ETs for cryopreservation-warming cycles were performed in either artificial hormone replacement cycles or natural monitored cycles. Natural cycles were used for women with regular ovulatory menstruation. Thawed ET was scheduled for 2, 3 or 5 days after ovulation. Luteal support was given using intramuscular injections of progesterone (progesterone; Shanghai General Pharmaceutical Company, China) in oil (20–40 mg) from the night of transfer to day 12, 14 or 15, when serum hCG levels were assessed. Endometrial preparation was used, with oral estradiol, in artificial hormone replacement cycles. When endometrial thickness and estradiol concentrations were suitable, this phase was complemented by administration of progesterone. ET was performed on day 7 of progesterone administration. Hormone replacement therapy was continued until the pregnancy test. Serum hCG concentration was measured 12 days after embryo replacement. One week later, transvaginal ultrasound was performed to confirm intrauterine pregnancy. In cases of pregnancy, steroid supplementation was maintained until week 12 of gestation.

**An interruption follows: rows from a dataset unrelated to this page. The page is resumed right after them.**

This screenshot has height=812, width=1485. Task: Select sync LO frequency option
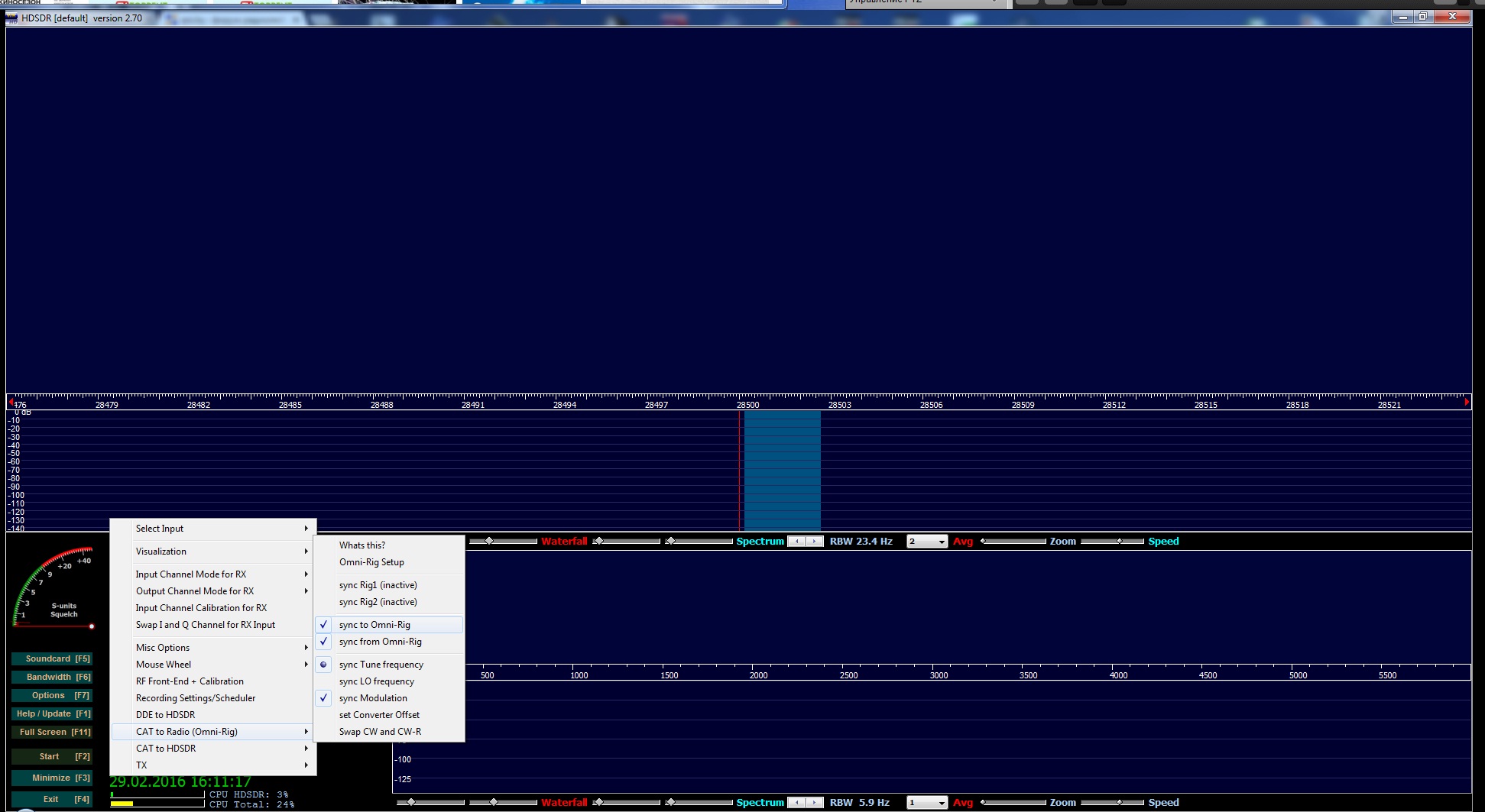pos(376,681)
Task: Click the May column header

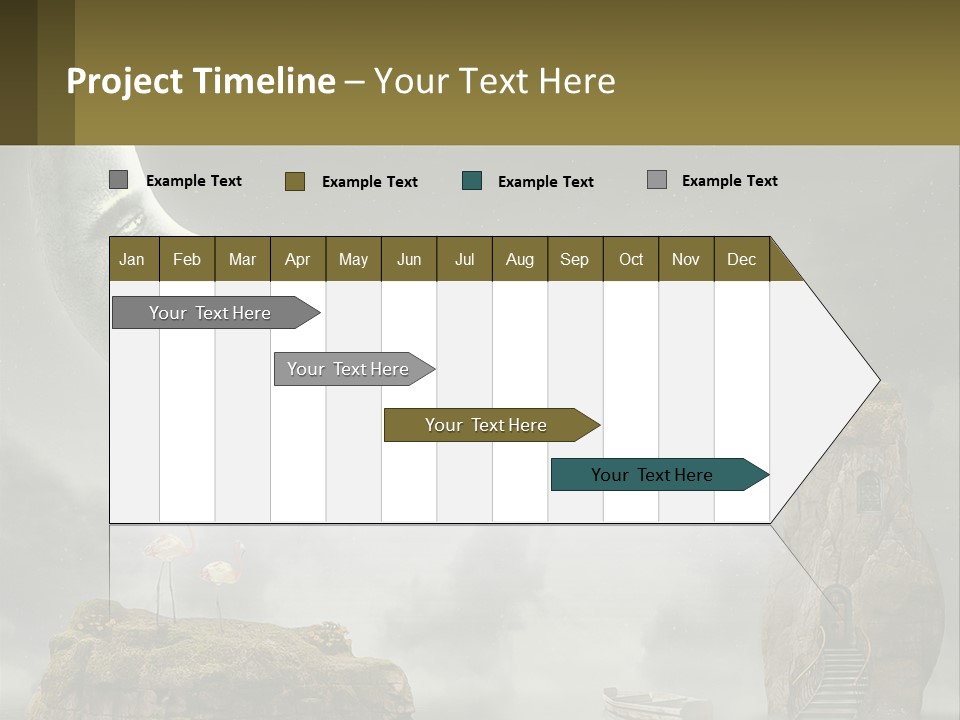Action: click(x=353, y=259)
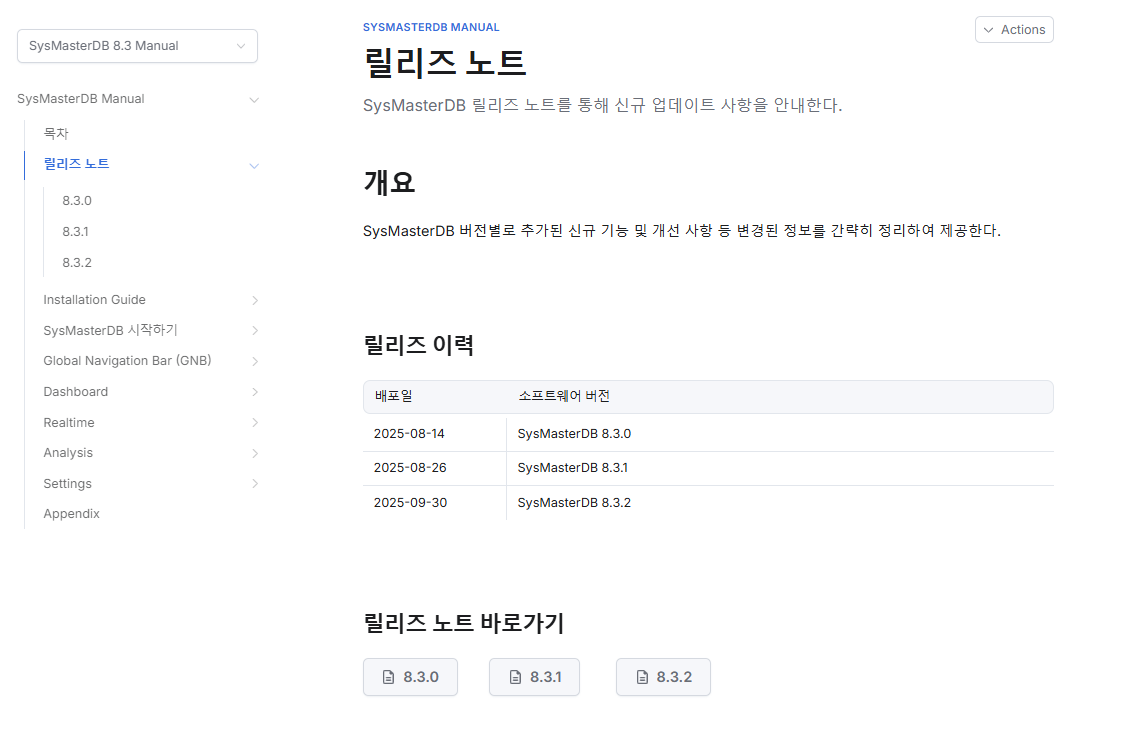The height and width of the screenshot is (736, 1129).
Task: Click the document icon on the 8.3.1 button
Action: (515, 677)

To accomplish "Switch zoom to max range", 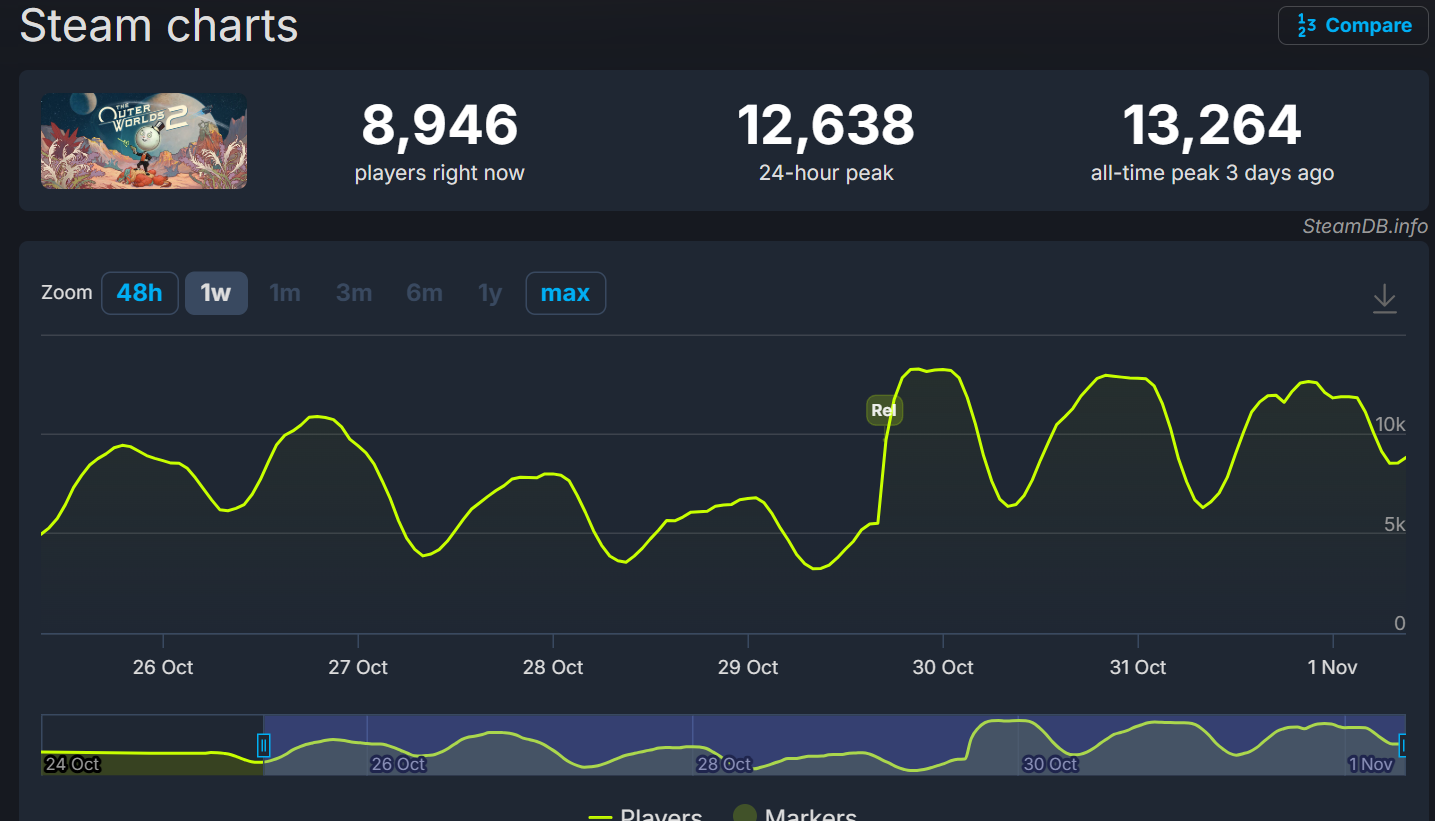I will coord(565,293).
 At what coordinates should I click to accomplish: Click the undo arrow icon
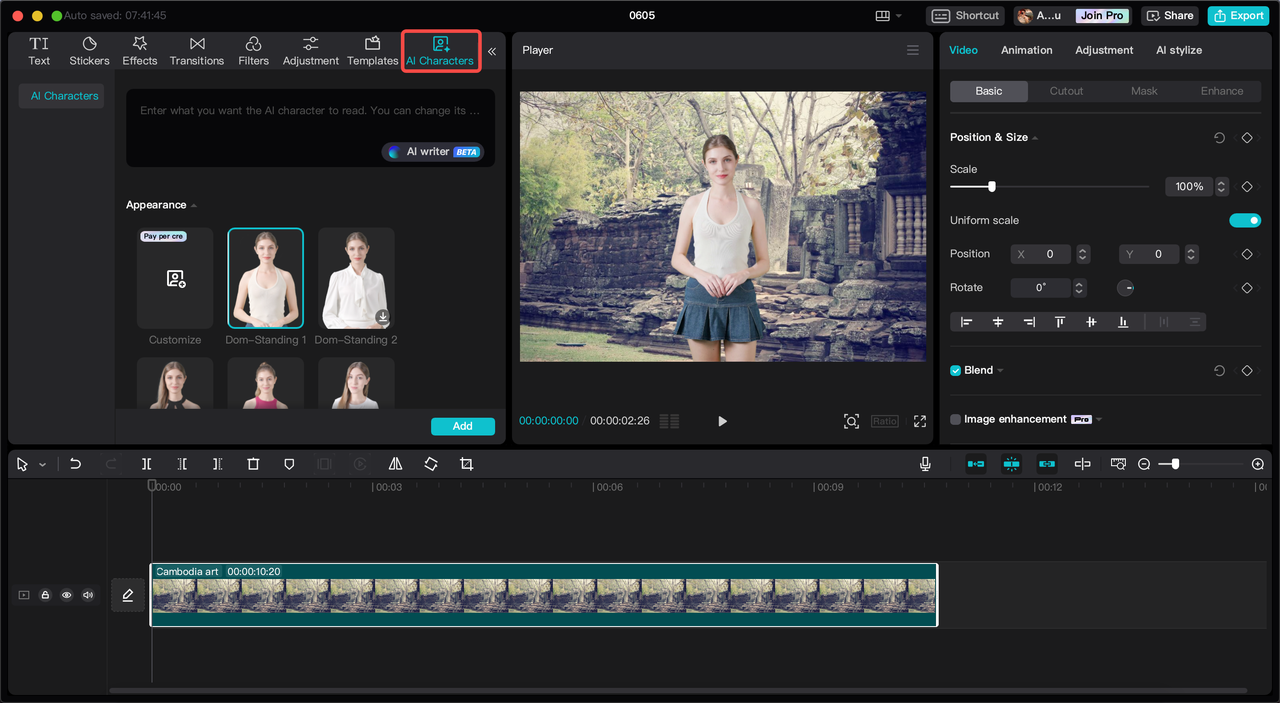click(x=75, y=464)
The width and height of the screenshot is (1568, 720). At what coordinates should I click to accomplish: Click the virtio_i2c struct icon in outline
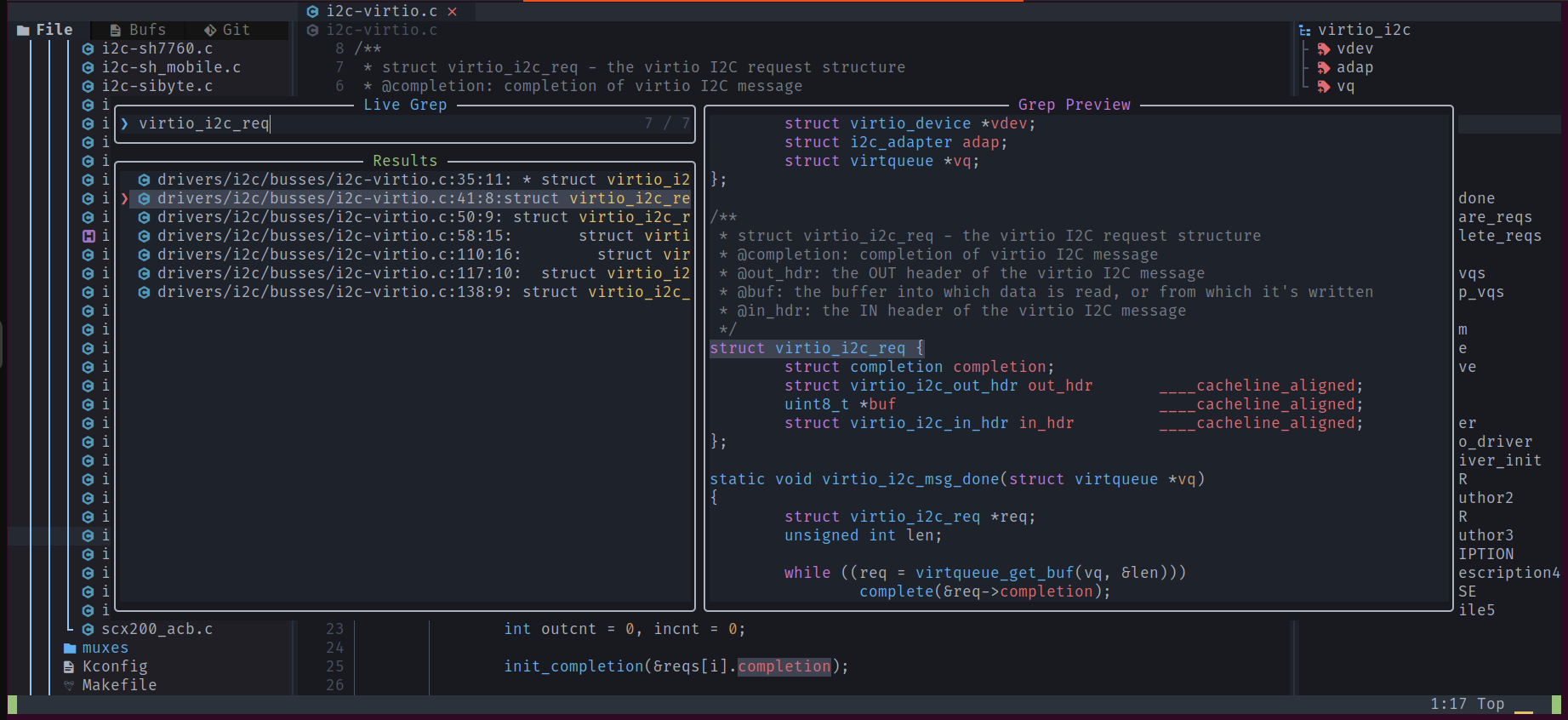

Outcome parameters and statistical analysis

Clinical pregnancy (PR) was defined by the detection of a gestational sac on ultrasound examination at least 5 weeks after transfer. The implantation rate (IR) was calculated as the number of gestational sacs divided by the number of embryos transferred. The miscarriage rate (MR) was calculated as the number of miscarriage cycles divided by the number of transferred cycles. Live birth rate (LBR) was calculated as the number of live delivery cycles divided by the number of transferred cycles. The conservative cumulative LBR (cLBR) assumes that patients who did not return for treatment did not have a pregnancy resulting in a live birth. The conservative cLBR estimate was calculated as the number of live births divided by the number of oocyte retrieval cycles30. There were just two patients without a live birth who did not return for treatment in the r-ICSI frozen cleavage group, and three patients in the r-ICSI frozen blast group. Thus, only the conservative cLBR were used in this study. All statistical analyses were performed with SPSS software (SPSS Inc., Chicago, IL, USA). The basic characteristics of the patients were compared using the Student’s t-test (continuous variables), while categorical variables were evaluated by chi-squared tests. Statistical significance was defined as a P-value < 0.05. Binary logistic regression analyses were used to evaluate the possible relationship between LBR (or CLBR) and different strategies performed, after adjusting for other potential confounding factors, including parental age, parental BMI, ovarian stimulation protocol, gonadotropin dose, and number of oocytes retrieved.